Recycling paper and card video transcript
Video transcript for the recycling paper and card video on how we recycle your waste page.
[Title card] Recycling paper and card. Kent Councils working together to keep Kent clean.
The presenter is wearing hard hat, goggles and high-viz jacket standing in front of a large pile of used card and paper in a warehouse area of a paper mill.
Presenter: All the paper and card you recycle is used to make paper-based packaging here in the UK and all that starts right here at this paper mill in Snodland, Kent.
The video shows the outside of the paper mill then the machinery and control room inside.
Presenter: The mill runs 24 hours a day, 7 days a week, 365 days a year. Recycling in Kent for Kent.
A large lorry is reversing into a recycling depot and emptying a load of paper card.
Presenter: After your recycling is collected, the different materials get separated. With 130 tonnes of paper and card arriving at this recycling depot each day.
The paper and card is being moved around, and workers are wearing gloves and using rakes to check through it.
Presenter: The team starts by removing anything that isn't paper or card by hand. Otherwise it will contaminate the recycling. Plastics, polystyrene, wet paper and cardboard and even nappies have been found here and can only be removed manually. Sometimes the team has to deal with dangerous items too, putting them at risk. If all of these items are not removed, then whole loads of card and paper will get rejected. And this has financial and environmental impacts. The remaining card and paper is sorted and compressed into 800 kilogram bales.
There are huge bales stacked up outside, and a forklift truck is loading them onto a lorry.
Presenter: These bales are then transported to the mill where they'll be turned into reels of recycled paper.
Paper and card is moving up a conveyor belt, going from outside to inside the mill.
Presenter: First, the bales travel up a conveyor belt to the top floor of the mill.
Shredded paper and card are pouring into a large vat of water.
Presenter: The paper and card are mixed with water in this pulper, which acts like a huge food blender. 40 tonnes of paper is processed every hour. Now your average piece of paper, or card can be recycled approximately 7 times before the paper fibres become too weak to be reused. But even then, they don't go to waste. The fibres are collected and the water is squeezed out, making a solid product.
A worker in a paper mill is watching as a grey-brown paste comes out of a machine, and crumbles it in her hands to show a grainy consistency.
Presenter: This gets used for things like composting, meaning 100% of the paper and card that arrives is recycled.
The presenter walks up to a huge machine with a person who works at the mill and up a ladder to see the equipment in the mill.
Presenter: The usable paper mixture is sprayed onto giant sheets of fabric and is put through a huge press which squeezes out more water to make the sheet of paper exactly the right thickness or weight to make cardboard boxes.
The presenter and worker then walk along next to the machine looking at the different parts of it.

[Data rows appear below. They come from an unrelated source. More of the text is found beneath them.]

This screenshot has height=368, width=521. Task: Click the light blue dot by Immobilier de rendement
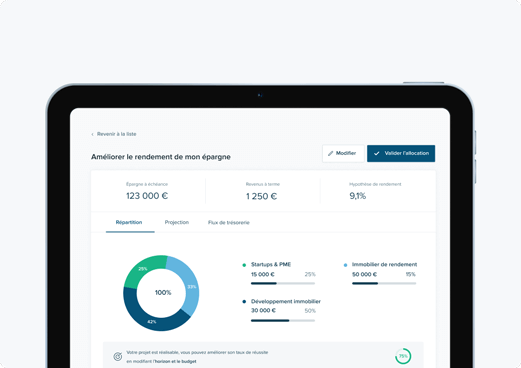point(345,265)
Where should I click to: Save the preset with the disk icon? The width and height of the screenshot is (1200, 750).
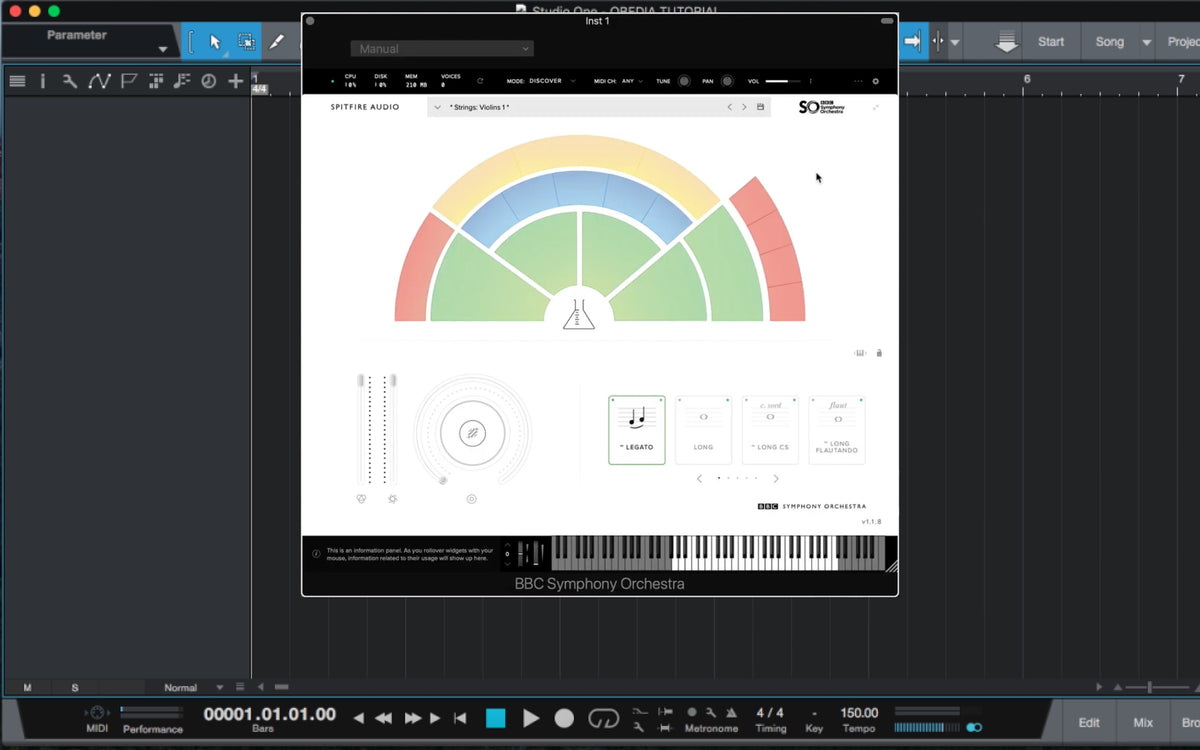click(x=760, y=107)
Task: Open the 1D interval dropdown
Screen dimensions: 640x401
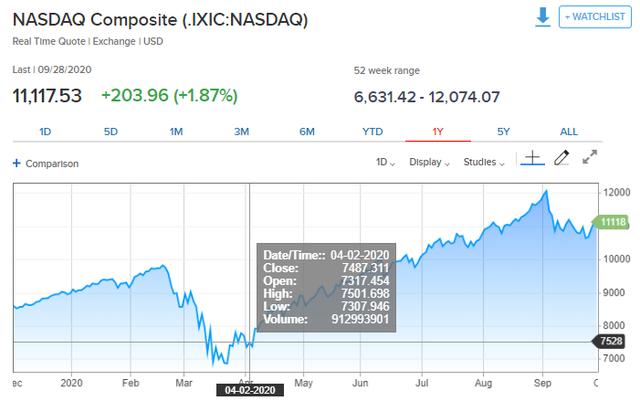Action: pos(385,162)
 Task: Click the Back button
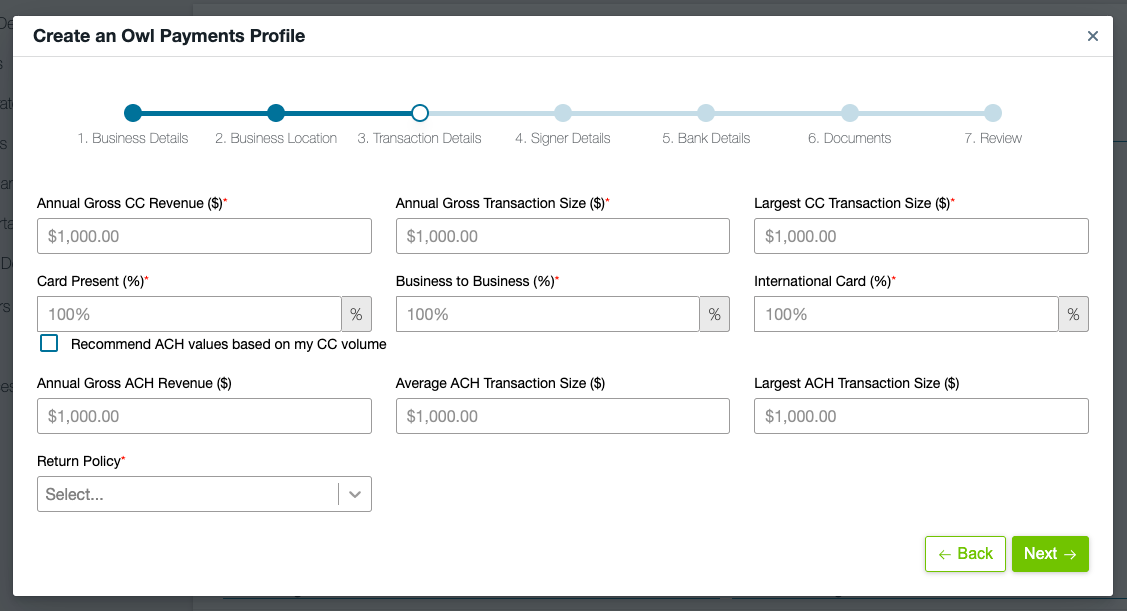[965, 554]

Presenter: The pressed sheet then needs to be dried further in these huge ovens called dryers. The heat in this room is incredible and reaches up to 105 degrees. It's the heat that dries the wet sheet pulp into the final product. Starch is added at this point to give the paper strength.
At the end of the machine there is a huge reel of brown paper.

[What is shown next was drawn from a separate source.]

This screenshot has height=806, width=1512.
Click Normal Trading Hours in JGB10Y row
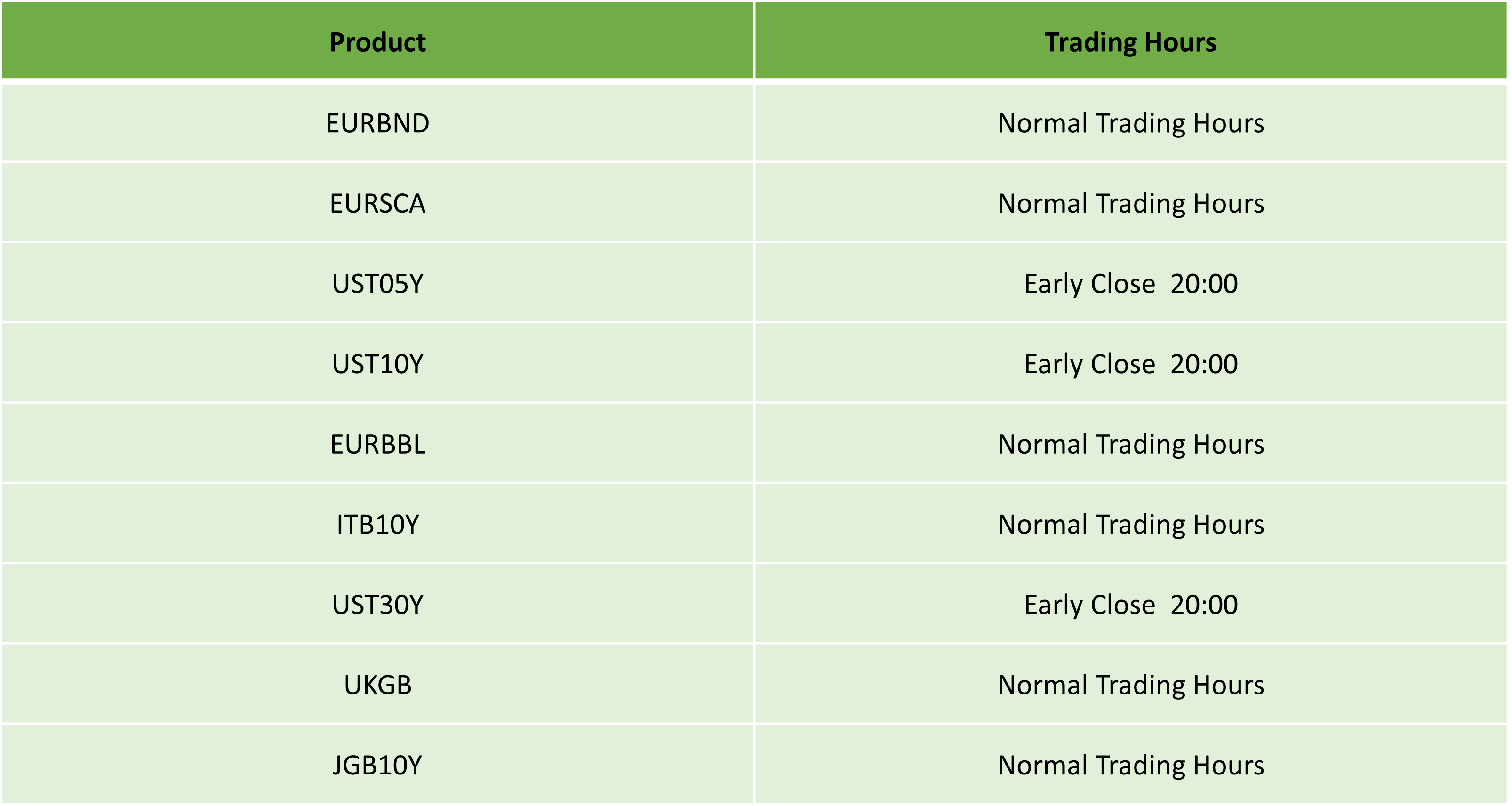tap(1130, 766)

Presenter: The paper is initially wound into huge reels, each weighing 35 tonnes, which is the equivalent of 6 adult elephants. And from here, it is cut down into smaller reels for the next stage.
The presenter is now in a control room, with lots of screens and 2 people working in there.
Presenter: The whole of the paper making process is managed from this control room, where every single aspect of the system is tightly monitored. And importantly, the mill follows strict guidance set and monitored by the Environment Agency. So the vapor you see coming from the chimneys is steam, not smoke.
Back in the mill the machines are moving the reels to where they are stored.
Presenter: The smaller reels then travel downstairs and are stored in this warehouse, ready to be taken across the UK to become corrugated cardboard and other paper-based products.
The presenter is in the warehouse with large reels.
Presenter: It takes just one hour to produce a 35 tonne reel. So in 24 hours this mill makes about 800 tonnes of paper and card.
The presenter is standing outside the paper mill.
Presenter: So there you have it. Put all of your card and paper recycling collection and it will be recycled and back in use in a couple of weeks.
[Title card] Kent Resource Partnership logo. Keep Kent Clean logo.